What to work on:
(1) Echo the passage on piezoelectric plates word for word, starting with "2.2. Basic Equations" and going on through "the undeformed plate.".
(2) In the passage on piezoelectric plates, where is the reference surface defined by z = 0 set?
(3) Summarize the passage on piezoelectric plates in two sentences.

***** Document section

In the present research, the Kachanvo damage evolution law [32] is adopted for an arbitrary point i of the piezoelectric plate with damage:

$$\frac{\partial {\omega }_1^i}{\partial t}=\{\begin{array}{c}B{(\frac{\left|{\sigma }_{eq}^i\right|}{1-{\omega }_1^i}-\mu {\sigma }_f)}^m\\ 0\end{array}\begin{array}{c}\left|{\sigma }_{eq}^i\right|\ge \mu (1-{\omega }_1^i){\sigma }_f\\ \left|{\sigma }_{eq}^i\right|<\mu (1-{\omega }_1^i){\sigma }_f\end{array}$$

(29)

where B, m and μ are the material constants, σ_eq is an equivalent stress which is based on certain failure criterion, σ_f is the limit stress.

The relations between the electric fields E_x, E_y, E_z and the electric potential ϕ in the Cartesian coordinate system are defined by:

$$\begin{array}{lll}{E}_x=-{\varphi }_{,x},\hfill & E_y=-{\varphi }_{,y},\hfill & E_z=-{\varphi }_{,z}\hfill \end{array}$$

(30)

For the piezoelectric plate, only thickness direction electric field E_z is dominant. If the voltage applied to the piezoelectric plate with piezoelectric effect in the thickness only, then:

$$E_z=V_e/h$$

(31)

where V_e is the applied voltage across the thickness of piezoelectric plates.

2.2. Basic Equations of Piezoelectric Plates

Now, consider a thin piezoelectric plate with transverse cracks subjected to uniformly distributed in-plane compressive load P in the x-direction, having thickness h, length a in the x-direction, width b in the y-direction shown in Figure 2. The reference surface defined by z = 0 is set on the middle surface of the undeformed plate.

Setting u, v and w as the displacement components of an arbitrary point on the mid-surface along the direction of x, y and z, respectively, and denote w̅ as the initial geometric deflection. According to classical nonlinear theory, the strain components ${\mathit{\epsilon }}_x^0$, ${\mathit{\epsilon }}_y^0$ and ${\gamma }_{xy}^0$ of the mid-surface [33] can be written as:

$${\mathit{\epsilon }}_x^0=u_{,x}+\frac{1}{2}{w_{,x}}^2+{\overline{w}}_{,x}{w}_{,x},{\mathit{\epsilon }}_y^0=v_{,y}+\frac{1}{2}{w_{,y}}^2+{\overline{w}}_{,y}{w}_{,y},{\gamma }_{xy}^0=u_{,y}+v_{,x}+w_{,x}{w}_{,y}+{\overline{w}}_{,x}{w}_{,y}+{\overline{w}}_{,y}{w}_{,x}$$

(32)

**********
***** Data supplied

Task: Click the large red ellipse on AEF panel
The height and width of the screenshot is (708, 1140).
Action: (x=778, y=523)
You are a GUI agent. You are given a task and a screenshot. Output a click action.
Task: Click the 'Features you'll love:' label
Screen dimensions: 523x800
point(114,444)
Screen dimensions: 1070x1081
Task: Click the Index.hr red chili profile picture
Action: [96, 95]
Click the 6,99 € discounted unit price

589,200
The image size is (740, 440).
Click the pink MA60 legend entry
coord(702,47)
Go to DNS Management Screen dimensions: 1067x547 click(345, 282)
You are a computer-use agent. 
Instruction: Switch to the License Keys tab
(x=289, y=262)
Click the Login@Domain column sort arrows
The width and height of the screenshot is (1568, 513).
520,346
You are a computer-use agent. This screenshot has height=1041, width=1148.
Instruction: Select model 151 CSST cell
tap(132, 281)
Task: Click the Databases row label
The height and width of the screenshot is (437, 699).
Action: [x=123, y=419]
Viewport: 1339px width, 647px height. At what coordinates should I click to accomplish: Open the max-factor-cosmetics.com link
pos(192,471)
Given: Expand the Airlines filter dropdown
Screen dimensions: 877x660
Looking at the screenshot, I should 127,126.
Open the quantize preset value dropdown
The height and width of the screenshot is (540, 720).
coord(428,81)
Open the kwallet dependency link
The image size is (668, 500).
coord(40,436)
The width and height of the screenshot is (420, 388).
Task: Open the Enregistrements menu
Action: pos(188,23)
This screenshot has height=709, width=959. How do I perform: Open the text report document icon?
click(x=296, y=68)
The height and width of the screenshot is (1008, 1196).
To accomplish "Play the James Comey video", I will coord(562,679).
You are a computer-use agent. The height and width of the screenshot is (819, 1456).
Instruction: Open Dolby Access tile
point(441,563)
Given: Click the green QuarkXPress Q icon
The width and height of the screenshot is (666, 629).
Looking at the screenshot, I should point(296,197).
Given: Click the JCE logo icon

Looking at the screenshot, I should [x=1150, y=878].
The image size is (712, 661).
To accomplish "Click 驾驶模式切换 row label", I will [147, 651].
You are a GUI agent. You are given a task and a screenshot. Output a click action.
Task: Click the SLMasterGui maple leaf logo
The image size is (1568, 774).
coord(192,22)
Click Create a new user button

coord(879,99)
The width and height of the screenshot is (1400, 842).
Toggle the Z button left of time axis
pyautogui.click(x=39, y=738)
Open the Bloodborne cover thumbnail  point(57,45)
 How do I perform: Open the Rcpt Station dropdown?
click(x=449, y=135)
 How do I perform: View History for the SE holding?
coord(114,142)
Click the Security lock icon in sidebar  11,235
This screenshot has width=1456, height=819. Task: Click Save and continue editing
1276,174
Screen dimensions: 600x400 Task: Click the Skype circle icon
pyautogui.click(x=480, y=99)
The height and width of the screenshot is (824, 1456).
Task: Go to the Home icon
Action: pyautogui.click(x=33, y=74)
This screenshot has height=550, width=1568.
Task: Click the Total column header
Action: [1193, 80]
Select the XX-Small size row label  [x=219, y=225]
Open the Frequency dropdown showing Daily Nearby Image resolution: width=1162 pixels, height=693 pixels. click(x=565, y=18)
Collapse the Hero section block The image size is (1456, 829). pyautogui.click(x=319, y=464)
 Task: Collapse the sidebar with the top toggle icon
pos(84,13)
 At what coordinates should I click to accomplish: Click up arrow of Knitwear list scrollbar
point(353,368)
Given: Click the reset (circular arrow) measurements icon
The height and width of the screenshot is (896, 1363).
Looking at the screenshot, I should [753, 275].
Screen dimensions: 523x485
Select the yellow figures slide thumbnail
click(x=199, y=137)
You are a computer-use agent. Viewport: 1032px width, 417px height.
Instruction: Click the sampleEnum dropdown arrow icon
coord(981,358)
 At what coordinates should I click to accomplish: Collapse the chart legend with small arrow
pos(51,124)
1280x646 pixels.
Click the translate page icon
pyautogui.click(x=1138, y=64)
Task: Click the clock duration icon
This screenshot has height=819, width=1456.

**********

Task-by-task results:
(1)
2.2. Basic Equations of Piezoelectric Plates

Now, consider a thin piezoelectric plate with transverse cracks subjected to uniformly distributed in-plane compressive load P in the x-direction, having thickness h, length a in the x-direction, width b in the y-direction shown in Figure 2. The reference surface defined by z = 0 is set on the middle surface of the undeformed plate.

(2) On the middle surface of the undeformed plate.

(3) The passage adopts a damage evolution law for an arbitrary point of a damaged piezoelectric plate and relates the electric fields to the electric potential. It notes that only the thickness-direction field E_z is dominant and equals the applied voltage divided by the thickness, then considers a thin plate with transverse cracks under a uniformly distributed in-plane compressive load in the x-direction and gives its mid-surface strain components from classical nonlinear theory.